Multiple emails sent to Hoops asking for comment—using an address listed on the TIF application—have not been returned.
But as Leroy, Executive Director of Good Jobs First, notes, even with laws requiring status reports on such publicly subsidized developments, the fact of the matter is much of the critical information about these tax deals (including how the public’s tax dollars are being spent) remains, for the most part, secret.
“Indeed, many big cities that use them fail to disclose even basic records about them, and only a handful of states have centralized online records of TIFs,” Leroy told PAR.
Thus, the Grand Patrician—what exists of it, that is—stands as a cautionary tale about the limits of neoliberal policy making and the costs of taking an approach to governance (ie, improving the lives of residents and helping society function well) that extols the private market as the cure for poverty, unemployment, and all manner of social degradations, and that, consequently, channels public resources into profit-seeking enterprises.

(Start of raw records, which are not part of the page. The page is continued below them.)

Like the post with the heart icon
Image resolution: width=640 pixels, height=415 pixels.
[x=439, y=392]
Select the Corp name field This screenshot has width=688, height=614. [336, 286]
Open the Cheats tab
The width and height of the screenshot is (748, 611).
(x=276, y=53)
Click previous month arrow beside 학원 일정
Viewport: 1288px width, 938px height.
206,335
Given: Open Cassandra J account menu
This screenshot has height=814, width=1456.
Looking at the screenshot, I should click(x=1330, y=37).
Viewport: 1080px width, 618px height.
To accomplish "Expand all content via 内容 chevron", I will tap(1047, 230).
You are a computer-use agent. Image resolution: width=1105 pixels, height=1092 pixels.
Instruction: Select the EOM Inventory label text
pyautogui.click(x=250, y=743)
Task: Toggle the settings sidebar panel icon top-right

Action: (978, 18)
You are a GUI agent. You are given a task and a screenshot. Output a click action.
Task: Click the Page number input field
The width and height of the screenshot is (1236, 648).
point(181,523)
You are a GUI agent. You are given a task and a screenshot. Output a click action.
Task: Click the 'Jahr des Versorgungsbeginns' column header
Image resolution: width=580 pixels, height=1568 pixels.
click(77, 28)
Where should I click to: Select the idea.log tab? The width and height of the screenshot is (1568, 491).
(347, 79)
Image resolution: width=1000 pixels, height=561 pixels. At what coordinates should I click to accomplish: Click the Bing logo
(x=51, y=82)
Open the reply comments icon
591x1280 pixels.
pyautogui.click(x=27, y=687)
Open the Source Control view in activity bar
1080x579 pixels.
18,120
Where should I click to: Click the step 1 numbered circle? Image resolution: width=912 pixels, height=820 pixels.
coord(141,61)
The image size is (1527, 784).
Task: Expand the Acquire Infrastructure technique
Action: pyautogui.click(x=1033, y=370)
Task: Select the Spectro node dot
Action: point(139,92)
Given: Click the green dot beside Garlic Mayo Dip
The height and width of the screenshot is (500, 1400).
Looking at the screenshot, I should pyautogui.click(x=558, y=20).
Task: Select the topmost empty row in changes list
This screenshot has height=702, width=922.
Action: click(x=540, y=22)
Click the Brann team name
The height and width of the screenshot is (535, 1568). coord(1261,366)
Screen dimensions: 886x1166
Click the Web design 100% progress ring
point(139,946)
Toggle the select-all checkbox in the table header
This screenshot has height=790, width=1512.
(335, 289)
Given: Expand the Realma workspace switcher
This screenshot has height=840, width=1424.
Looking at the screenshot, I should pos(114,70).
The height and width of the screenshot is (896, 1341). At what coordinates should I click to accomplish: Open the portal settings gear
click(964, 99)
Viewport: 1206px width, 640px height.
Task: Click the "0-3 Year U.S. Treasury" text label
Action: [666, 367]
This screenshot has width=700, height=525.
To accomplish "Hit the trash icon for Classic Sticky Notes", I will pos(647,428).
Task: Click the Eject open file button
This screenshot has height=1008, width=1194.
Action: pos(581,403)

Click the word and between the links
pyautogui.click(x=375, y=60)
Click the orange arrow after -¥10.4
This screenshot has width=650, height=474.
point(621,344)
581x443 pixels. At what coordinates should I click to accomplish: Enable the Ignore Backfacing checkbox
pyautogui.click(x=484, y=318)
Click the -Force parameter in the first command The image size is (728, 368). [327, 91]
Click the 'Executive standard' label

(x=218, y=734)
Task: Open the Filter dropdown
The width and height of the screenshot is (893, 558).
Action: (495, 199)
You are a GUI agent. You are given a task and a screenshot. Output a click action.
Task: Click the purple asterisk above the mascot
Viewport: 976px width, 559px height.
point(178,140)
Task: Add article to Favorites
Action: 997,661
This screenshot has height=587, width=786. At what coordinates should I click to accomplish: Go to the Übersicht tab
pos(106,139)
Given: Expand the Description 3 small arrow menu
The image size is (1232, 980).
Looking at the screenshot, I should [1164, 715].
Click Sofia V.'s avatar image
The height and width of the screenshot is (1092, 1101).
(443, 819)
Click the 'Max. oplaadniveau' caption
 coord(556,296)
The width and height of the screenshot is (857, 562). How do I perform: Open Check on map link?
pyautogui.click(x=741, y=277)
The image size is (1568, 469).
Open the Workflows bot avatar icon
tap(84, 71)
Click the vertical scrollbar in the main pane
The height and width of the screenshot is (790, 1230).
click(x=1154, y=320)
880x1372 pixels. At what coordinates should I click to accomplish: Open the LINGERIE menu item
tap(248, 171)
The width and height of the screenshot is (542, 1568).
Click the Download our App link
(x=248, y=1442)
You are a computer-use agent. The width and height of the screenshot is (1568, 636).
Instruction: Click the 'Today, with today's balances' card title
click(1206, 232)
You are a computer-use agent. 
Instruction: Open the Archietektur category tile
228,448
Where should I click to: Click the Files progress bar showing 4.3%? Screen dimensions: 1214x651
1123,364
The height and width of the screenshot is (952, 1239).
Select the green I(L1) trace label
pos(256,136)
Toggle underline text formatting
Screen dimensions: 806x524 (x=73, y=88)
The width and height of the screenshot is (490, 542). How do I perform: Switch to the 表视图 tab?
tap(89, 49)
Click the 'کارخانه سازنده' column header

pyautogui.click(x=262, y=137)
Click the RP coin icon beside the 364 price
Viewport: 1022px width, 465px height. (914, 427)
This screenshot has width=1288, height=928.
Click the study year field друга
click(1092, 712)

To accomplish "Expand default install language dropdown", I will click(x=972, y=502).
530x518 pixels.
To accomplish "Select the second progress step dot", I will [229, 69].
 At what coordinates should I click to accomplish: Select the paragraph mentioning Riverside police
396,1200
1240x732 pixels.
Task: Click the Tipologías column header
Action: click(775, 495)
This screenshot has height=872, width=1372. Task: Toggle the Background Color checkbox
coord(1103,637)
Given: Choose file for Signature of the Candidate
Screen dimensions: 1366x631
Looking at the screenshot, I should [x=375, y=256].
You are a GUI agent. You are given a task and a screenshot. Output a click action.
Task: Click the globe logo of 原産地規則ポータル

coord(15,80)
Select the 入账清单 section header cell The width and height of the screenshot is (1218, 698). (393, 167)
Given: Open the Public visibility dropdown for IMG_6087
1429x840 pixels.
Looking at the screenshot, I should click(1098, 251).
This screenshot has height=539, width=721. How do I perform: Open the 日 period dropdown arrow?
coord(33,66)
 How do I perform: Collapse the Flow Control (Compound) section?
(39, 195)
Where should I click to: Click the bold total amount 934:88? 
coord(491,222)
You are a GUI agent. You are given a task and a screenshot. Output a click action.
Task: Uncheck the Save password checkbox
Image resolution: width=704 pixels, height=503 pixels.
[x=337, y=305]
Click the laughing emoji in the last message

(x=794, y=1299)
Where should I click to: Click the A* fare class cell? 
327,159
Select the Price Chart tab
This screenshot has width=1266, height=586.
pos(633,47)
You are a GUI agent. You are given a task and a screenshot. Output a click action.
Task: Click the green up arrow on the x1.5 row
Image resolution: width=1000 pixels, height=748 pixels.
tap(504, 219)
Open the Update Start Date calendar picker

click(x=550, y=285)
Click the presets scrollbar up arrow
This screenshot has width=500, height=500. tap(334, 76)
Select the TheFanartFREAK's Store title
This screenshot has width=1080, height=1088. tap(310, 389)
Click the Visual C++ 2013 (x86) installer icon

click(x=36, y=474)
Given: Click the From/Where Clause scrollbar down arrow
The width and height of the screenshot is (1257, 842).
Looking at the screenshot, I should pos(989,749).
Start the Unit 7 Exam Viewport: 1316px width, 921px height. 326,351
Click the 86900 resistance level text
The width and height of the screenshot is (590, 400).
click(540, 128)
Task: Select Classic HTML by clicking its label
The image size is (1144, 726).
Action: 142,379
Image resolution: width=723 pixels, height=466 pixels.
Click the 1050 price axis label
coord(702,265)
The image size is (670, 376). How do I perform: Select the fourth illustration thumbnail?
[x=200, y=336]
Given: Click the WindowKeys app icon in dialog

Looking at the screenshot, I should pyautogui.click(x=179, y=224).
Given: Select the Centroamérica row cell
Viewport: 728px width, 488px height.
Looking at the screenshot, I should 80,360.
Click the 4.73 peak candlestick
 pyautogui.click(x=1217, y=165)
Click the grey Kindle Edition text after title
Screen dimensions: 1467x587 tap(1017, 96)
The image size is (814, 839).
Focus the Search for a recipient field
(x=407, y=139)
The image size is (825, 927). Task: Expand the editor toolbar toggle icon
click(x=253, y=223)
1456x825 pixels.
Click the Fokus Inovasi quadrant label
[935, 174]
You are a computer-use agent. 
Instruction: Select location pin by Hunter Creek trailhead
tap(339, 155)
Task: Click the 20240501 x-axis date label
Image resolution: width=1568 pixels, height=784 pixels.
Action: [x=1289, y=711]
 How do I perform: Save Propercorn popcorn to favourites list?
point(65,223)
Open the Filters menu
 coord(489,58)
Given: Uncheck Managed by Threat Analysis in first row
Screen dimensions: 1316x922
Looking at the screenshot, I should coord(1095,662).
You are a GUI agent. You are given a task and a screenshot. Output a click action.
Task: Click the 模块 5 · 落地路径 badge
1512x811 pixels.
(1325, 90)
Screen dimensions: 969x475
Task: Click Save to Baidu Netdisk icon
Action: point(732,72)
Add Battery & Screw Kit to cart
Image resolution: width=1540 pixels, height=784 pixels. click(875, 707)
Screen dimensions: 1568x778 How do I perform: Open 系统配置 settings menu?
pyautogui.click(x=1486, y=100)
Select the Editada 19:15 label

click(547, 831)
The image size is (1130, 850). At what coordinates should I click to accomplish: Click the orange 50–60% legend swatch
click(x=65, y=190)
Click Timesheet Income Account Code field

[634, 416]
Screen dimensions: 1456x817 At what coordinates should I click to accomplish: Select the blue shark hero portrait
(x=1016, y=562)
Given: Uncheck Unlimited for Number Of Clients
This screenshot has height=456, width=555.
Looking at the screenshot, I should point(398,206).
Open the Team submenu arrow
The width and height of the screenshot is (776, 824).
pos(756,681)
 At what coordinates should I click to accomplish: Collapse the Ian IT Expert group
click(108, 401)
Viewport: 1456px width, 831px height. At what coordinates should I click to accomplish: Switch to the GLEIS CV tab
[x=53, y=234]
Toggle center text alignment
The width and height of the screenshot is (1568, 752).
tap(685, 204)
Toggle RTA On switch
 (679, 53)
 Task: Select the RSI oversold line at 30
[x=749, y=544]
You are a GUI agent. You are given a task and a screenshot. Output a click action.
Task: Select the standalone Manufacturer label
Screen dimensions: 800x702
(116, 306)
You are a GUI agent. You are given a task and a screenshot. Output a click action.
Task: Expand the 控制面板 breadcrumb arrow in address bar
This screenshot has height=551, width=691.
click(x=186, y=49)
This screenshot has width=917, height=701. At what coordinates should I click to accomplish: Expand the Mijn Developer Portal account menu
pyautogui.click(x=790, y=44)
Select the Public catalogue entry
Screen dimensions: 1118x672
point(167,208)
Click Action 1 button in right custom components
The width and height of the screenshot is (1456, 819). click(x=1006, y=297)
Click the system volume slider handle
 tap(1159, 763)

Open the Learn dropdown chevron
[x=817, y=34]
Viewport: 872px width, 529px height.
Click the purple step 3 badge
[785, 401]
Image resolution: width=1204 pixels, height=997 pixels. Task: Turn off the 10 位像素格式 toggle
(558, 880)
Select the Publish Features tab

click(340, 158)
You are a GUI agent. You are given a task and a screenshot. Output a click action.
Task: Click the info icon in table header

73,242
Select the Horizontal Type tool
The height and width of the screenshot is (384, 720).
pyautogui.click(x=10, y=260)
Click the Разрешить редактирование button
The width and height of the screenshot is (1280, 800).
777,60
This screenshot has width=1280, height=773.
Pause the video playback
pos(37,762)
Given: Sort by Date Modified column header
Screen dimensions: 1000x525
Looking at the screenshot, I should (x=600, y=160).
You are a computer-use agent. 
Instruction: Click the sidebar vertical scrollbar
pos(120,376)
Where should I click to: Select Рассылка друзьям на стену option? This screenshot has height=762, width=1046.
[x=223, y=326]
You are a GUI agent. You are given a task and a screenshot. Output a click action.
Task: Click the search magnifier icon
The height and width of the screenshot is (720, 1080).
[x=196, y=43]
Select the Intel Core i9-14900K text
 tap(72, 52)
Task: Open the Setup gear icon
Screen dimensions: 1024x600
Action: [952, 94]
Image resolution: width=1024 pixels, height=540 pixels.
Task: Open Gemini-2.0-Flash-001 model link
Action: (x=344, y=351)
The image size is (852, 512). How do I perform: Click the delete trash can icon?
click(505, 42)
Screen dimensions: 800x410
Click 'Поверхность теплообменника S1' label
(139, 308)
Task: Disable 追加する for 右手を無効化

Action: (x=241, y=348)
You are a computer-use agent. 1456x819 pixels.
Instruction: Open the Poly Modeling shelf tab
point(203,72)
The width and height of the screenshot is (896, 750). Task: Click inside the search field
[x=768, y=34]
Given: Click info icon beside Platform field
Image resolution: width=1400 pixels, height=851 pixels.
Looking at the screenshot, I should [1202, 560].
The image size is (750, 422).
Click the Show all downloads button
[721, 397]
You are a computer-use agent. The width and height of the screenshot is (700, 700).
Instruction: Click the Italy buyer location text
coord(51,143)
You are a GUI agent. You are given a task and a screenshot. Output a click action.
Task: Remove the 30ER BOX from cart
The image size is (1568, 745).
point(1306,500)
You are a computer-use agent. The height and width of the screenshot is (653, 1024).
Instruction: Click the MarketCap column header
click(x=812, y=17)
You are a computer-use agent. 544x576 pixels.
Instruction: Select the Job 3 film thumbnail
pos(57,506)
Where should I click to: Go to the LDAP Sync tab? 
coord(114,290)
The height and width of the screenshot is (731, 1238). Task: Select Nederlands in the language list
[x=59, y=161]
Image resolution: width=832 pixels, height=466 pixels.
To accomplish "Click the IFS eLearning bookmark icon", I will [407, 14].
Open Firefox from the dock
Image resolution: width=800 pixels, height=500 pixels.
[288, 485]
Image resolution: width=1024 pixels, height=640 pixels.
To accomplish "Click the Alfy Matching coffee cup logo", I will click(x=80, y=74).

In fact, nothing could be more emblematic of the privatization of our collective civic imagination that this governing philosophy has produced than the flailing hotel sitting unfinished on a West Virginia hill. A grand experiment in social engineering via private checkbook that has so far failed to deliver.
At the very least, the political leaders and the failed coal baron should consider answering the concerns of the community regarding when and how their envisioned luxury development will materially improve the lives of the people who are financing it. If they don’t, the deafening silence tells the people all they need to know about whose interest the hotel serves.